**Consignes:**
1) Recopiez le passage de l'article sur le procès de London qui va de « Un hockeyeur a » jusqu'à « pour agression sexuelle. » inclus.
2) Répondez brièvement à ces questions sur l'article sur le procès de London :
(a) Combien de joueurs sont jugés pour agression sexuelle ?
(b) À quelle date les hommes se sont-ils présentés dans la chambre de Michael McLeod ?
(c) Comment s'appelle la procureure qui a présenté ces arguments ?
── Texte fourni ──
Un hockeyeur a «piégé» une femme en invitant ses coéquipiers à participer à des activités sexuelles en groupe dans une chambre d'hôtel de London, en Ontario, à son insu et sans son consentement, ont affirmé les procureurs de la Couronne mercredi, alors qu'ils présentaient leurs conclusions devant la juge présidant le procès de cinq joueurs pour agression sexuelle.
Certains des hommes qui se sont présentés dans la chambre de Michael McLeod aux premières heures du 19 juin 2018, après qu'il a envoyé un texto à un groupe de discussion de l'équipe proposant un «plan à trois rapide», espéraient et s'attendaient à ce que la femme se livre à des actes sexuels avec eux avant même de la voir ou de connaître son nom, a soutenu la procureure Meaghan Cunningham.
«C'est dans ce contexte que tout le reste s'est déroulé cette nuit-là», a soutenu Me Cunningham.
«C'est sous cet angle crucial qu'il faut examiner le reste de la preuve», a-t-elle déclaré, ajoutant que cela donnait un éclairage très différent aux témoignages de tous les autres témoins.
───
── Jeu de données ──
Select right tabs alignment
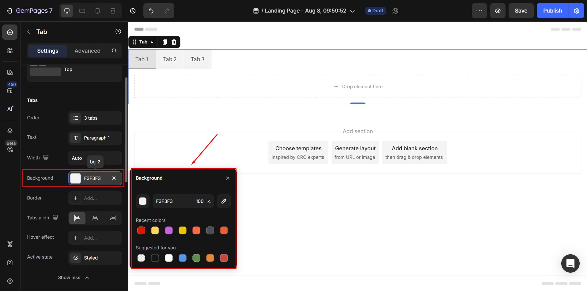 (113, 218)
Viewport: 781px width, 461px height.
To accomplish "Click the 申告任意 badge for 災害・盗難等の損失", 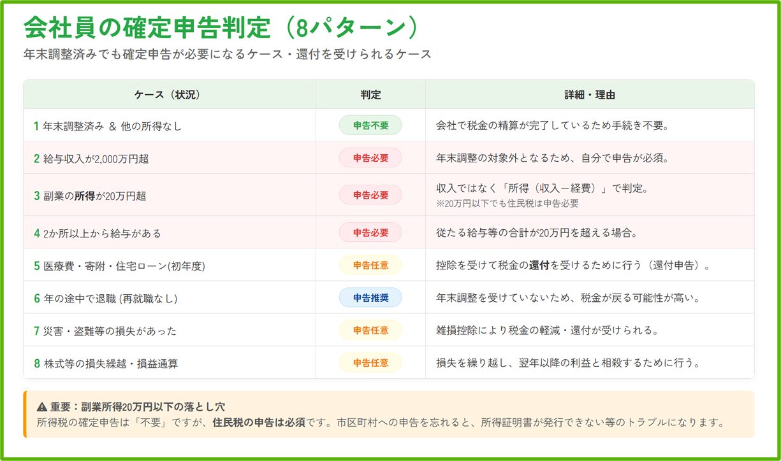I will (370, 330).
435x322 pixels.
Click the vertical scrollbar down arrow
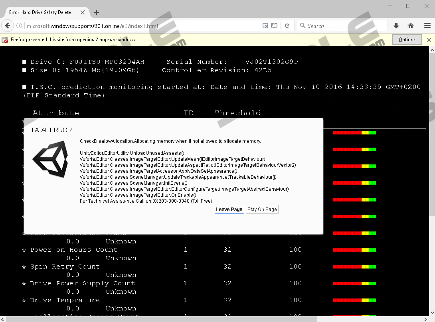431,312
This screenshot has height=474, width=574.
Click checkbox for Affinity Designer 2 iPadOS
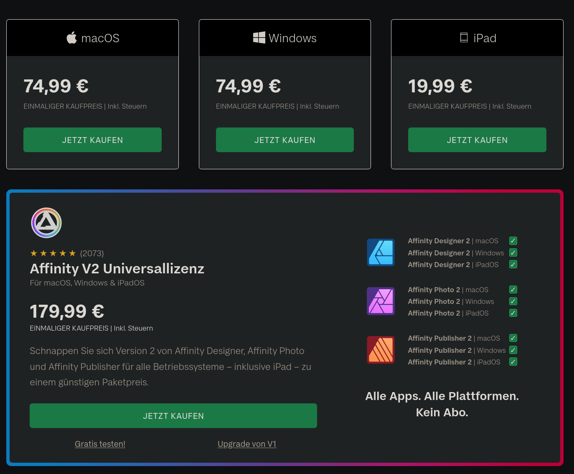pyautogui.click(x=513, y=265)
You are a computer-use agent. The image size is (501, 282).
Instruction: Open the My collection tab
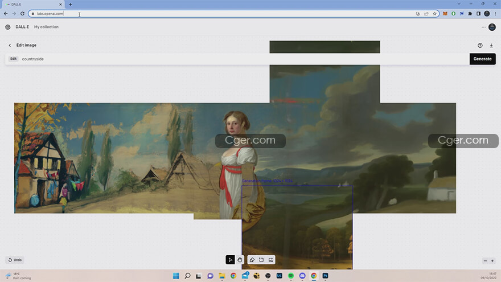(46, 27)
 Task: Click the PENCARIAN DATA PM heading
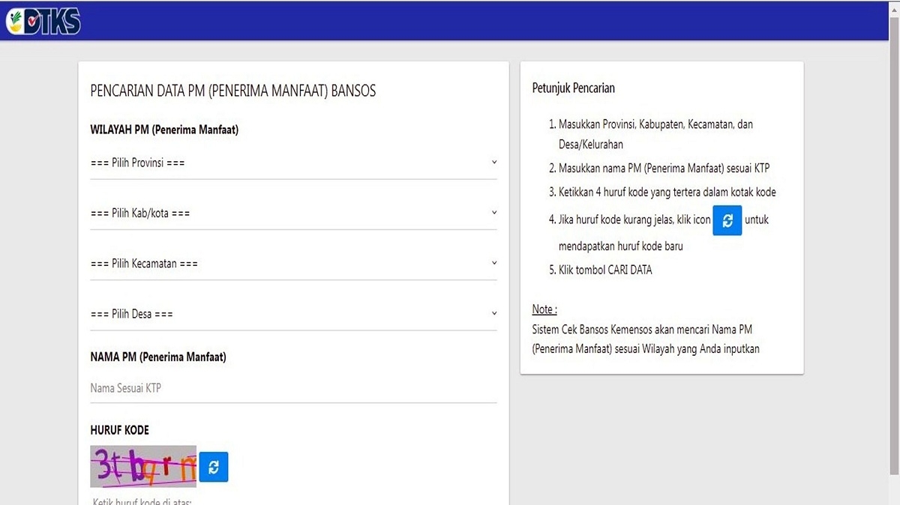point(233,90)
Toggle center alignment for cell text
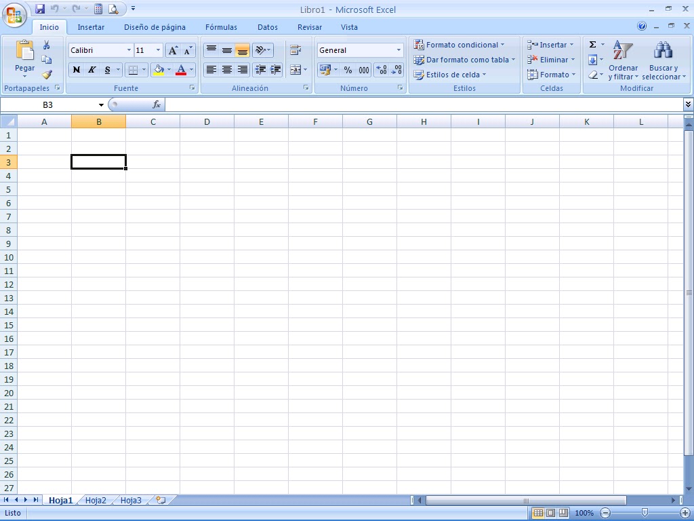Screen dimensions: 694x521 pyautogui.click(x=226, y=70)
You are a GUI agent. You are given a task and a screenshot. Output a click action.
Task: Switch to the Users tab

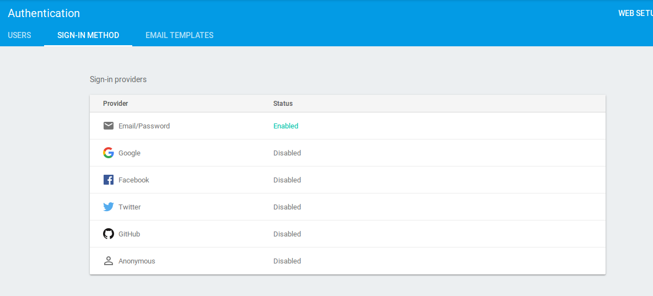point(19,35)
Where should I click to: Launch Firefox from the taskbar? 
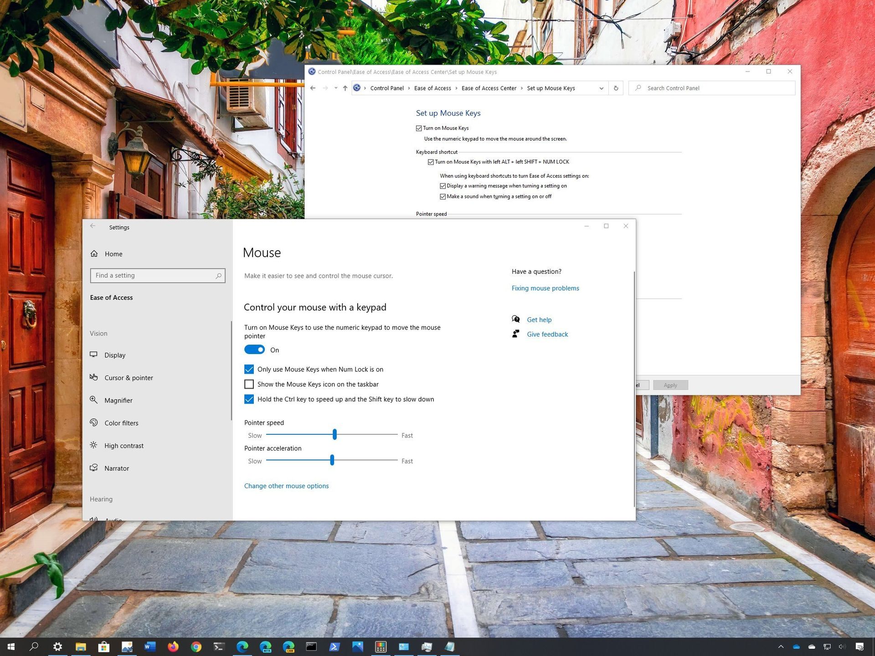[173, 646]
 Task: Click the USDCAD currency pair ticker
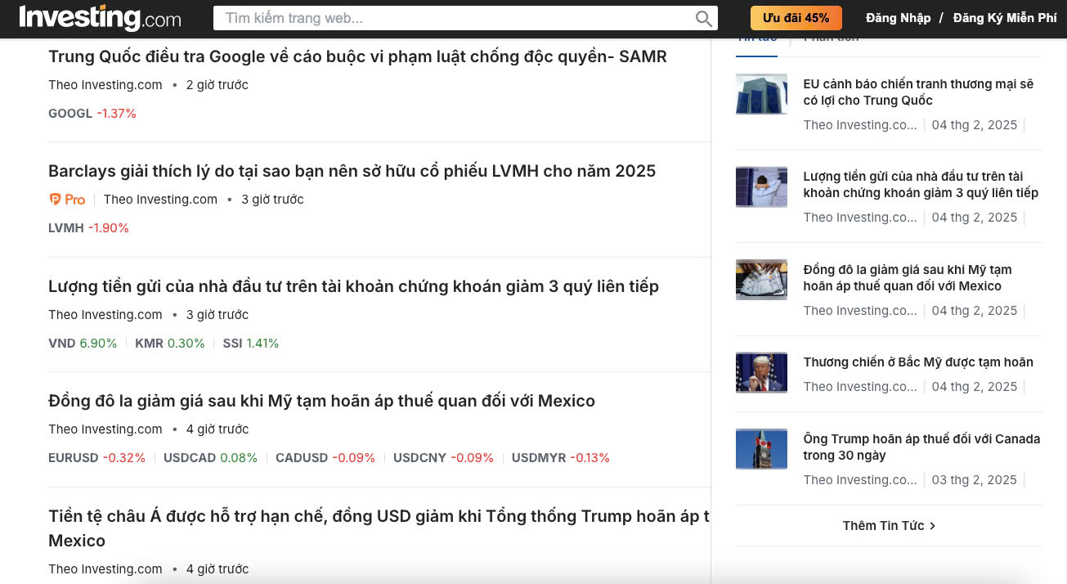coord(189,458)
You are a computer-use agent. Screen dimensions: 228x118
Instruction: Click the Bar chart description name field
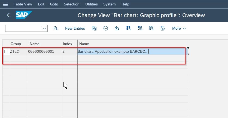[x=133, y=52]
───
**Réponses rédigées:**
1)
Un hockeyeur a «piégé» une femme en invitant ses coéquipiers à participer à des activités sexuelles en groupe dans une chambre d'hôtel de London, en Ontario, à son insu et sans son consentement, ont affirmé les procureurs de la Couronne mercredi, alors qu'ils présentaient leurs conclusions devant la juge présidant le procès de cinq joueurs pour agression sexuelle.

2)
(a) Cinq joueurs.
(b) Le 19 juin 2018, aux premières heures.
(c) Meaghan Cunningham.